• Consigne 1: D'après le reportage sur la ferme Malaïka, à quelle heure les gardiens descendent-ils les vaches au bas de la colline pour la traite ?
• Consigne 2: Reprenez le reportage sur la ferme Malaïka après sa dernière phrase.

• Texte d'étude:

Photojournalist & Videographer
    
Malgré les rebelles, ils fabriquent le « Gouda » du Congo
Public Project
Malgré les rebelles, ils fabriquent le « Gouda » du Congo
Copyright Esther Nsapu 2024
Updated May 2020
Topics Documentary, Landscape, Media, Photography, Photojournalism

Il est 8 heures du matin lorsque les gardiens de la ferme Malaïka se précipitent pour amener plusieurs dizaines des vaches vers le bas de la colline afin de les traire.

Sous une température d’à peine 18°C, l’atmosphère reste fraîche et humide. Un épais nuage épouse les collines sans laisser espérer un possible rayon de soleil. C’est sur ces belles collines verdoyantes que de nombreuses vaches broutent paisiblement l’herbe tendre. Ces paysages bucoliques qui pourraient faire penser à la Suisse invitent à la contemplation.

• Contenu des données:
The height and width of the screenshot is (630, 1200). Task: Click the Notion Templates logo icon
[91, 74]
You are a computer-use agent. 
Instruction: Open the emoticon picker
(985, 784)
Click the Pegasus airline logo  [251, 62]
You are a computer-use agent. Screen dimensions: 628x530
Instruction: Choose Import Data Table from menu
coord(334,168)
* * *
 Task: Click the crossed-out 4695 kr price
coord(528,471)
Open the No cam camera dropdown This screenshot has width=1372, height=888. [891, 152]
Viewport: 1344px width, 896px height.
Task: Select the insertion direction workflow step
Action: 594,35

• Zone de réponse 1: À 8 heures du matin.

• Zone de réponse 2:
Nous sommes ici à Mushaki à environ 80 kilomètres de la ville de Goma (et deux bonnes heures de route) dans le territoire de Masisi en province du Nord-Kivu en République démocratique du Congo. C’est ici qu’est produit le fromage de Masisi, surnommé le “Gouda”, si apprécié des Congolais jusqu’à la capitale Kinshasa.


Ici, l’économie locale tourne autour de la fabrication de fromages. La cité de Mushaki est piquée de plusieurs fermes qui alimentent plusieurs villes de la RDC en lait de vache et en fromages de la région malgré l’insécurité persistante. Dans cette petite vallée, ils sont une dizaine de travailleurs sur le site de la ferme Malaïka à traire les vaches. Chaque travailleur a son seau à la main. Une fois ce dernier rempli de lait, chacun verse le contenu dans un bidon de vingt litres qui sont ensuite acheminés jusqu’à la fromagerie pour y être transformés en fromage.


Amani Déogracias est “mushumba” (gardien des vaches) depuis dix ans à la ferme Malaïka. Au total, ils osnt une dizaine de “cow-boys”.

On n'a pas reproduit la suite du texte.